• PROBLEMS TO SOLVE
A - In the discussion about living cheaply, how long did the first commenter stay in India?
B - Go on with the discussion about living cheaply from the point where it stops.

• PAGE TEXT
_____

I've done this twice in my life. First, when I was in college, I took a semester to study abroad in china while continuing my old job for a SF startup remotely. I felt rich, yes. But it was a failure - first and foremost, I want to hang out with people whom I can communicate and enjoy my time with. I learned this lesson after trying this again, but this time, moving to India for 3 months. I am Indian, so I didn't expect the cultural barrier to be as much of a problem. It was.
So the obvious thing to do is to establish some low-cost-of-living Schelling point for all the LWers who want to live cheaply abroad to converge on (and maybe get housing together). Perhaps Shanghai?
I always figured a better idea was to live in an area with really high cost of living with salaries to match (e.g. be a software developer in Silicon Valley or a quant in New York), but maintain a middle-class standard of living, save a big chunk of your salary, and then go live in an area where the cost of living was much lower.
A less drastic version of this, if you are in the US, is to do remote work from a thinly-populated rural state with a low cost of living, and ideally with lower state taxes.
But the problem with that is that you have to live in rural America.
I've been thinking about exactly this. The town where I live is on Kiplinger's top ten best (American) towns for cheapskates, and I've researched the cost of living and such, and it'd be easy to live comfortably on $2000/month (or $1000 or less, if I didn't have student loans to pay). It helps that this town tanked the recession rather well and is constantly growing, so anyone more competent than me can probably find something to exploit for living expenses.

_____

• STORED ROWS
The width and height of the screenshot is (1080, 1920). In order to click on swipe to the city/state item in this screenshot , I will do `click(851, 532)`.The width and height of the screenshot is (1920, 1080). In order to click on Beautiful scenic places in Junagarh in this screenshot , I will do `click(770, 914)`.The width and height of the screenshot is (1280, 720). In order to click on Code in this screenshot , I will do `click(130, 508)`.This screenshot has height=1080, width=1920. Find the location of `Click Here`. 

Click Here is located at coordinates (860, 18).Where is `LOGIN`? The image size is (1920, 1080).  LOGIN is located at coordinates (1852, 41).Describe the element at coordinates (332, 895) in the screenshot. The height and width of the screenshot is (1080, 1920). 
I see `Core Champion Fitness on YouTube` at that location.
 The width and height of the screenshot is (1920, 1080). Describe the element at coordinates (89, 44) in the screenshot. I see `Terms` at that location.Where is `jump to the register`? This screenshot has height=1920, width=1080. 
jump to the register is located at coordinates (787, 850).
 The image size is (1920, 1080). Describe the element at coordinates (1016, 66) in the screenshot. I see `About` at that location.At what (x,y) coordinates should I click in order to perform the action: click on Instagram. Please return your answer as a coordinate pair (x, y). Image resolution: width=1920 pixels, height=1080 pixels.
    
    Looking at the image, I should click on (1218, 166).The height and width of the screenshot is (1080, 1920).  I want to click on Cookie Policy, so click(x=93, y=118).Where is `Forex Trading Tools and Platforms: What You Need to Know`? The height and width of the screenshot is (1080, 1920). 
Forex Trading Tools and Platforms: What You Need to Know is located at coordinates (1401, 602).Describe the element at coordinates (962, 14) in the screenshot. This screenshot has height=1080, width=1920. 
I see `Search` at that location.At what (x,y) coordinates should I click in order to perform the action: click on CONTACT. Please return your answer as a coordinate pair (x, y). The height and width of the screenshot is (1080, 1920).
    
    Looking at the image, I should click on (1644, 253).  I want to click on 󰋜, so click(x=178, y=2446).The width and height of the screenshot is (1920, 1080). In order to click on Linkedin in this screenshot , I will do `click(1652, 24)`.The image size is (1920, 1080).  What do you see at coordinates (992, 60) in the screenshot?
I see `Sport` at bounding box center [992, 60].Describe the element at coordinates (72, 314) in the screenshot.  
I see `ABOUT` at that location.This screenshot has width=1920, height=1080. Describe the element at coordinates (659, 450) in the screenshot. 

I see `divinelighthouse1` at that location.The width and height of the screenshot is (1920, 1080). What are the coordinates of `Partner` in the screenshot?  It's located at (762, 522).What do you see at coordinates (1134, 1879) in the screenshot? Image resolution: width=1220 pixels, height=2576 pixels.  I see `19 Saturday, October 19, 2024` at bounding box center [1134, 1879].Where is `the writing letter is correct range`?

_____

• ANSWERS FOR THE EXERCISE
A - Three months.

B -
But the culture, the wildlife, the weather, and the logistics of traveling anywhere at all (I'm at least two miles from the nearest sidewalk that isn't driveway-to-porch) are... a bit troubling. I've been seriously researching and comparing here to places like the Bay Area lately, since I really need to change something soon, and I'm still not reasonably sure of what that will be.
$1000/month is doable even in a relatively expensive place like Boston.
I'm not having much trouble living in the Bay Area on <$2000/mo, so I really doubt it's worth living somewhere without an Exploratorium
You mean <$2000/mo?
Gevalt. Edited.
legitimate concerns, but way WAY weaker than the strength of the argument they are set against.
What? No they aren't. Telecommuting from a (formerly) foreign country where things costs much less (and everything that implies) really isn't that great an option.
Foreigners might get more latitude for being weird. The locals will chalk up some degree of idiosyncratic weirdness as cultural differences, and won't expect full familiarity with the local social conventions.
Citation needed.
I would imagine it's a lot less voluntary if you ever plan on returning to the US.
Foreign banks are unlikely to honor a US tax lien on somebody who is not a US national.
I doubt that I would become an expatriate for tax reasons, but if I did I would certainly refuse to pay taxes.